PIB coloca Brasil em 5º lugar no ranking mundial e pode ultrapassar Rússia em 2027
Brasil avança no ranking do PIB e pode ultrapassar Rússia como 9ª maior economia
O Produto Interno Bruto (PIB) do Brasil cresceu 0,5% no segundo trimestre de 2026, segundo dados divulgados pelo Instituto Brasileiro de Geografia e Estatística (IBGE). O resultado, no entanto, representa uma desaceleração em relação aos três primeiros meses do ano.
Mesmo com o ritmo menor, o Brasil terminou o segundo trimestre na quinta posição entre as economias que mais cresceram no período, de acordo com levantamento da Austin Rating.
Com isso, o país ficou à frente de grandes economias e também de integrantes do Brics. A China, por exemplo, apareceu na 19ª posição do levantamento.
O resultado ocorreu em um cenário de desaceleração em diferentes economias emergentes. Segundo a análise da Austin Rating, os efeitos do conflito no Oriente Médio contribuíram para pressionar o desempenho de parte desses países.
Para Alex Agostini, economista-chefe da consultoria, o ranking mostra que o Brasil manteve um crescimento superior ao registrado por diversas economias emergentes no segundo trimestre.

Ao mesmo tempo, o economista destacou que o período apresentou uma desaceleração generalizada em comparação com o primeiro trimestre.
O que explica o desempenho brasileiro?
De acordo com Agostini, fatores internos também influenciaram o resultado brasileiro. Entre eles está a expansão dos gastos públicos.
Segundo o economista, esse movimento contribui para a manutenção de juros elevados e para a pressão sobre a inflação.

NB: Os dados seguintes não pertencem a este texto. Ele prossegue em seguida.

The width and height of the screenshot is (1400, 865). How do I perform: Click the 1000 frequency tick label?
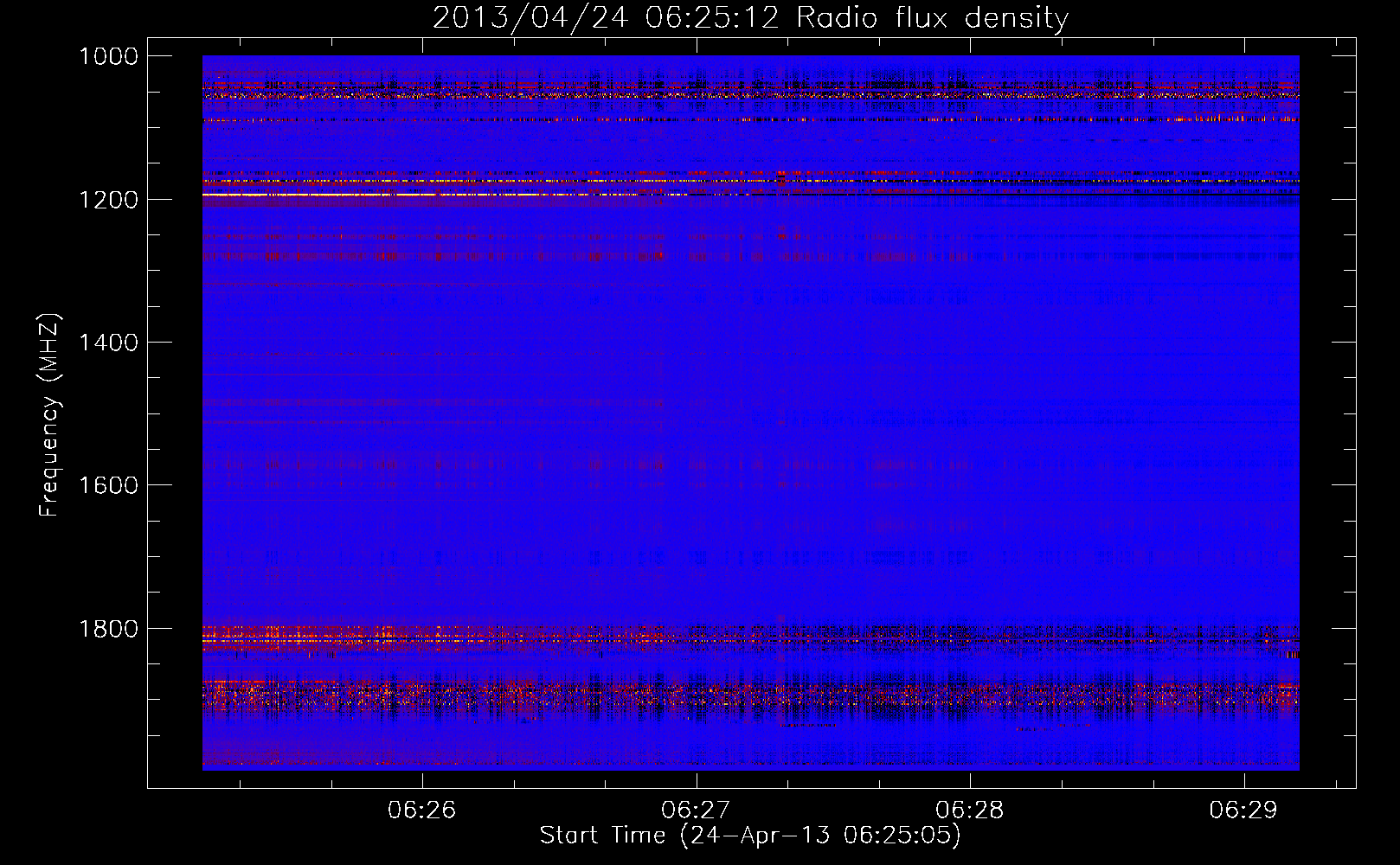click(x=108, y=56)
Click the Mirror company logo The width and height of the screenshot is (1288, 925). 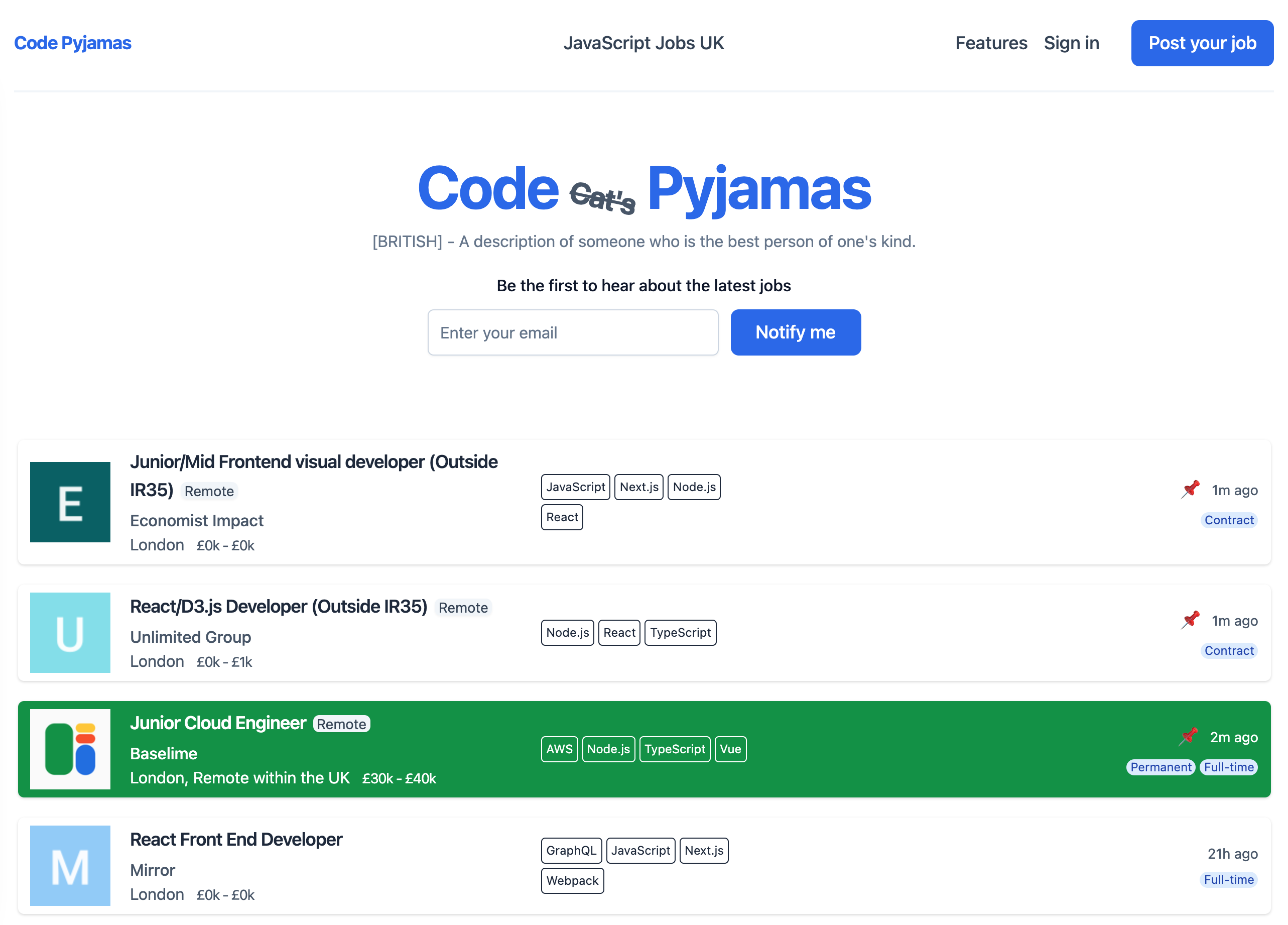[70, 866]
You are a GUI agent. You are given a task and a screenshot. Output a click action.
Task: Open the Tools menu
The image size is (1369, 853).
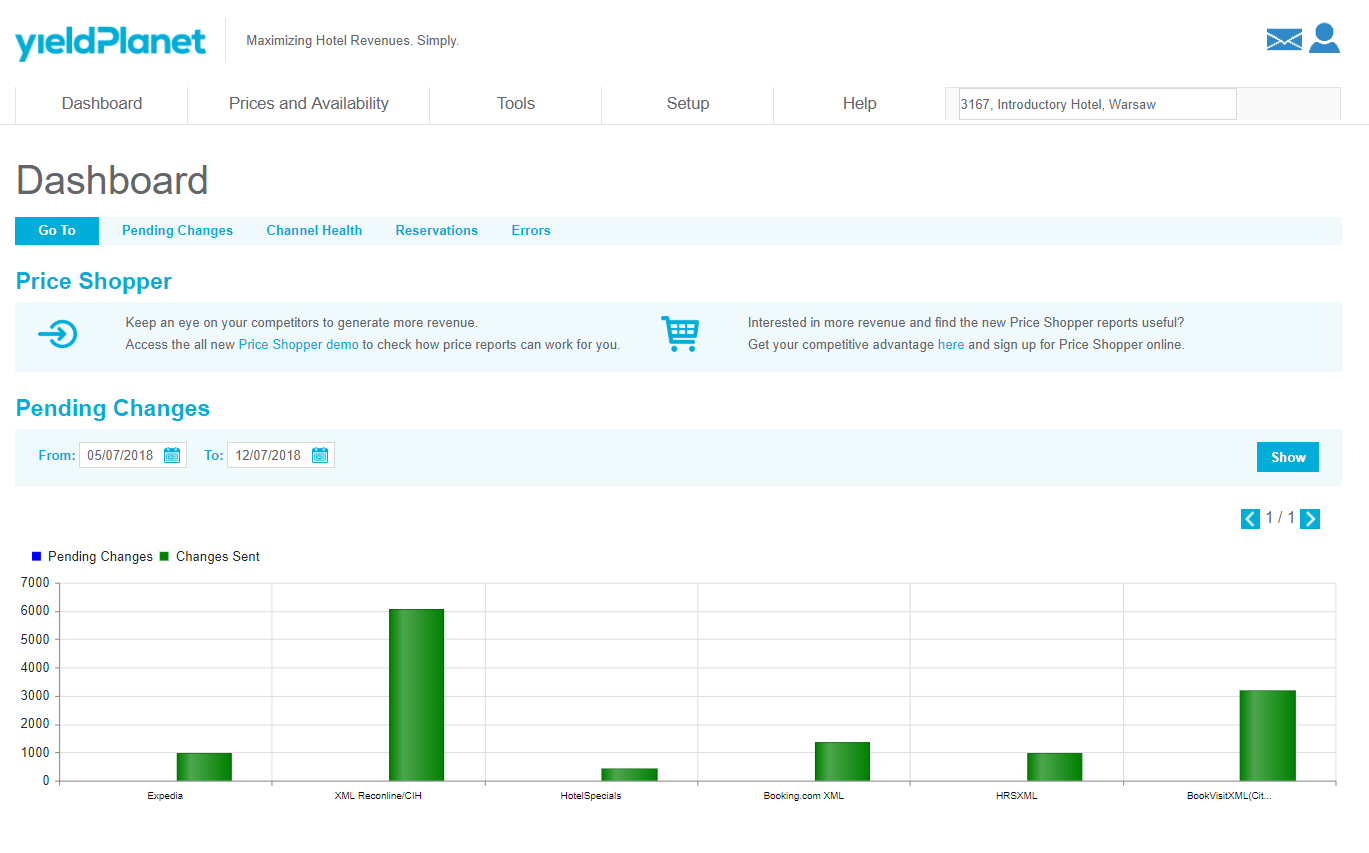(516, 104)
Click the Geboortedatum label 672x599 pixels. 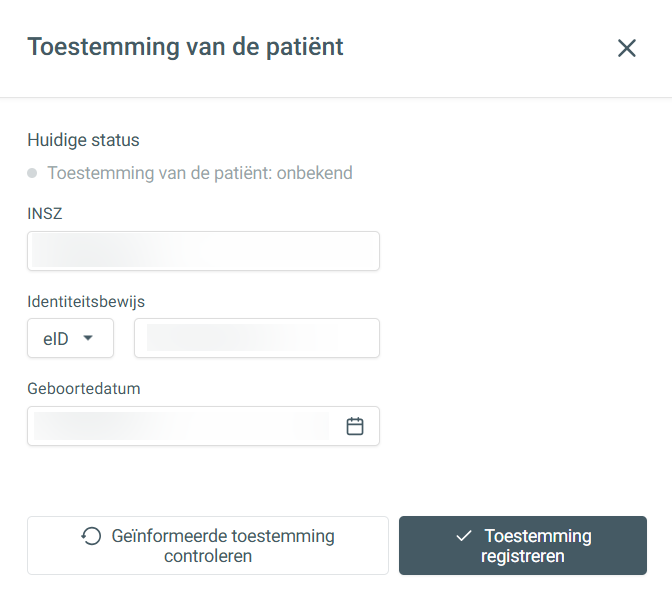(84, 389)
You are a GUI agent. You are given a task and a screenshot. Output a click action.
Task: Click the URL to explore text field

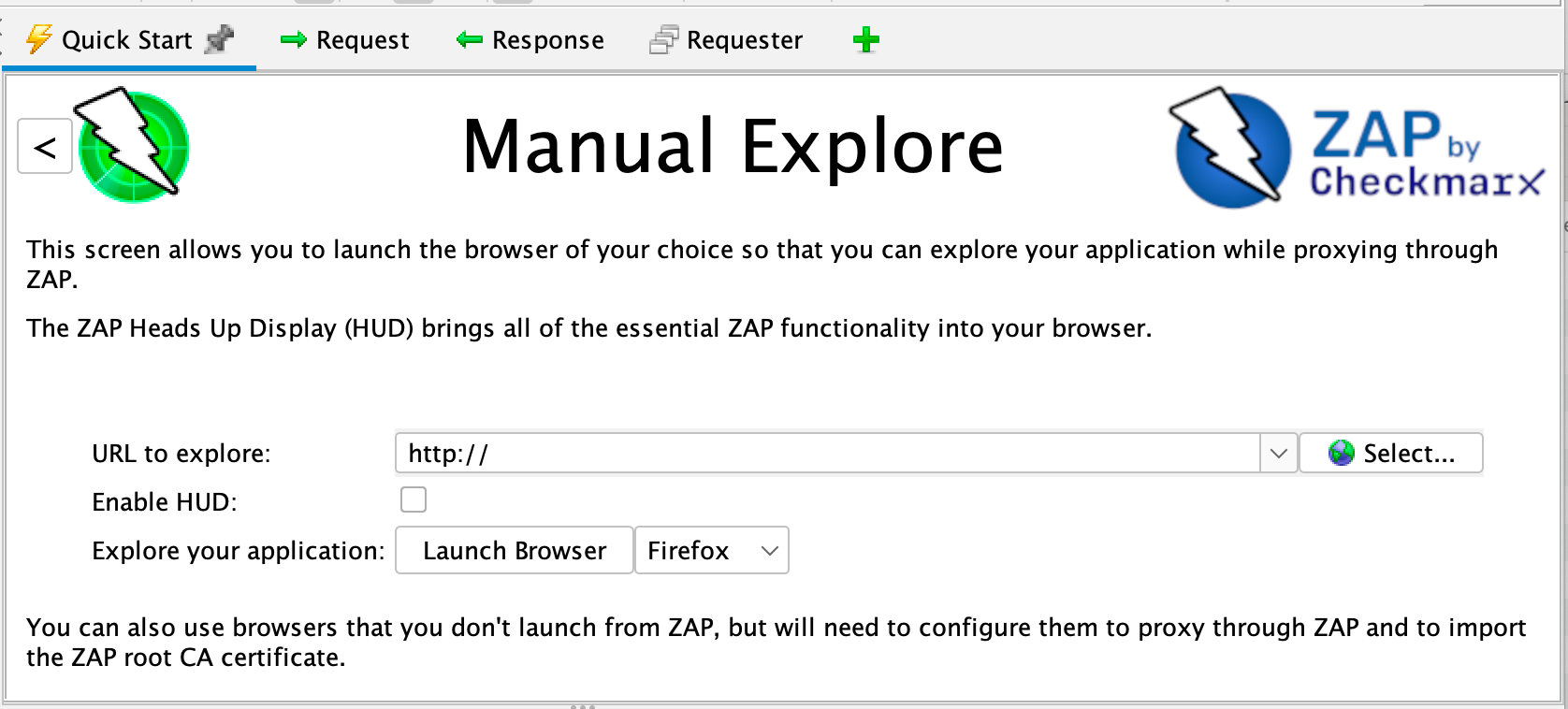[827, 454]
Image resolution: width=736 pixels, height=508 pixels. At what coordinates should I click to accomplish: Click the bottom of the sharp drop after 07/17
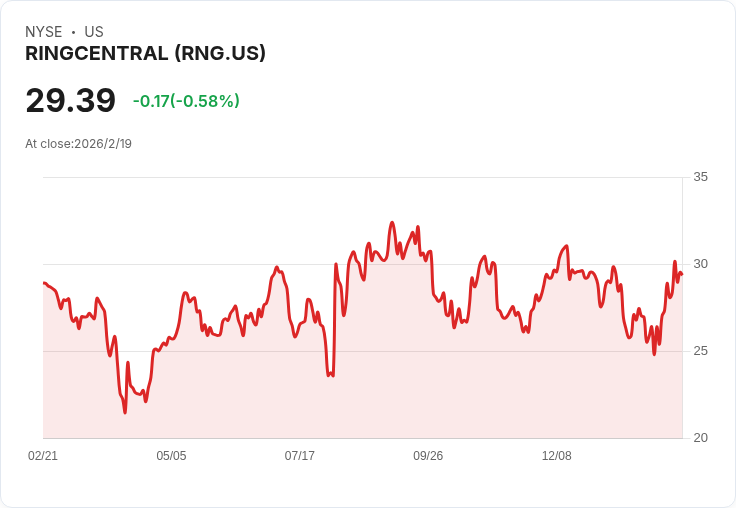click(x=329, y=375)
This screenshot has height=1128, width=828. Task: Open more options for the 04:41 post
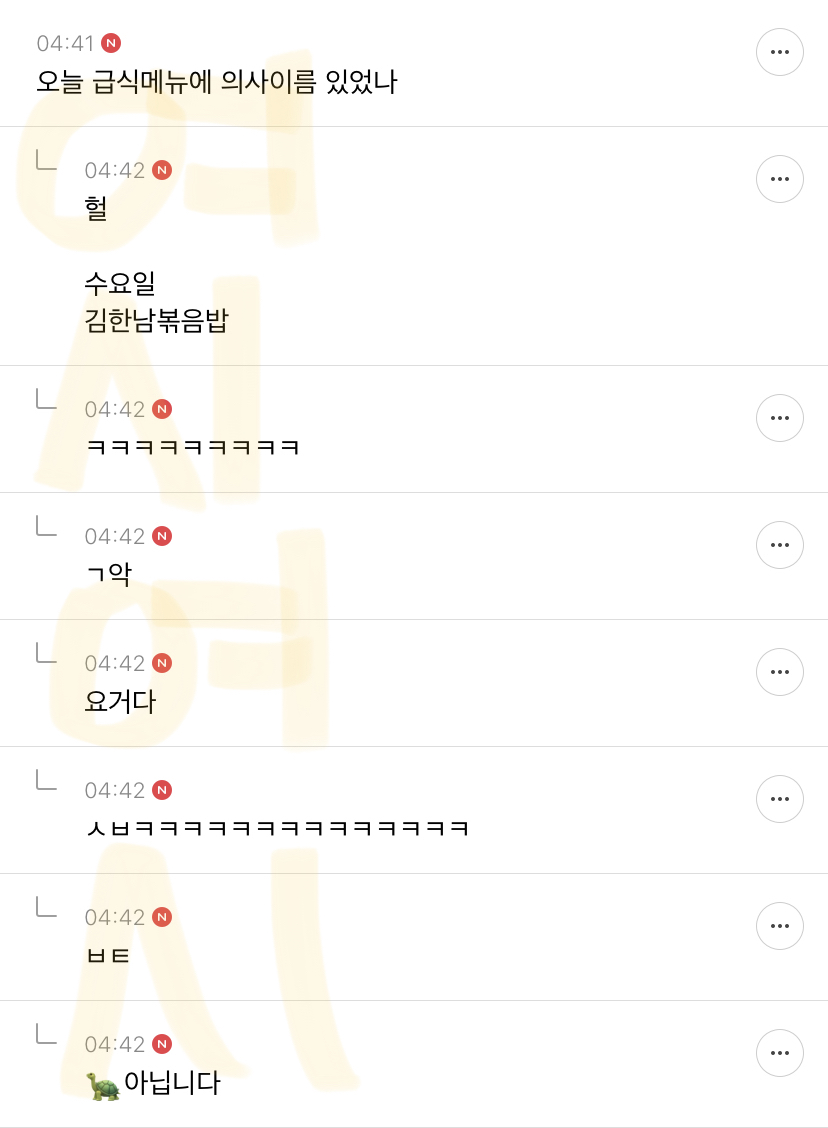click(780, 52)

Além disso, análises de economistas ouvidos pelo g1 apontam sinais de perda de força no consumo das famílias e em setores ligados ao mercado interno.
Portanto, embora o PIB tenha registrado crescimento no segundo trimestre, os números indicam uma economia em ritmo menor.
O desempenho da agropecuária também teve participação no resultado do período. O setor ajudou a sustentar o crescimento da economia brasileira entre abril e junho.
Ainda assim, a desaceleração em relação ao trimestre anterior aparece como um dos principais pontos dos dados divulgados pelo IBGE.
Brasil pode ultrapassar Rússia em 2027
Além do ranking de crescimento trimestral, as projeções para o tamanho das economias colocam o Brasil diante de uma possível mudança de posição nos próximos anos.
Atualmente, o Brasil ocupa a 10ª posição entre as maiores economias do mundo, considerando o PIB nominal. A estimativa para 2026 aponta um Produto Interno Bruto de aproximadamente US$ 2,64 trilhões.
Na lista, o país aparece atrás de Estados Unidos, China, Alemanha, Japão, Reino Unido, Índia, França, Itália e Rússia.
A distância para a economia russa, entretanto, pode diminuir nos próximos meses.

Segundo projeções da Austin Rating, o PIB nominal brasileiro pode chegar a US$ 2,77 trilhões em 2027. No mesmo período, a Rússia teria uma economia estimada em US$ 2,53 trilhões.
Caso os números se confirmem, o Brasil ultrapassaria a Rússia e passaria a ocupar a 9ª posição entre as maiores economias do mundo.
A Itália permaneceria à frente, com uma projeção de US$ 2,81 trilhões.
Projeções colocam Brasil entre as maiores economias
O cálculo considera o PIB nominal, indicador que mede o valor de todos os bens e serviços produzidos por um país a partir dos preços do período. Dessa forma, ele também considera os efeitos dos preços e da inflação.
Para 2027, a projeção indica que o PIB brasileiro alcançaria cerca de R$ 14,2 trilhões, enquanto o PIB russo ficaria em aproximadamente R$ 13 trilhões, segundo os valores apresentados pela Austin Rating.
Além disso, as projeções do Fundo Monetário Internacional (FMI) indicam que o PIB nominal mundial deve chegar a US$ 126,3 trilhões em 2026.
Desse total, aproximadamente US$ 93,9 trilhões devem ficar concentrados entre as 15 maiores economias do planeta.
Assim, o Brasil aparece em duas frentes no levantamento. De um lado, registrou crescimento suficiente para ocupar a quinta posição no ranking trimestral. De outro, pode ganhar uma posição entre as maiores economias do mundo em 2027, caso as projeções sejam confirmadas.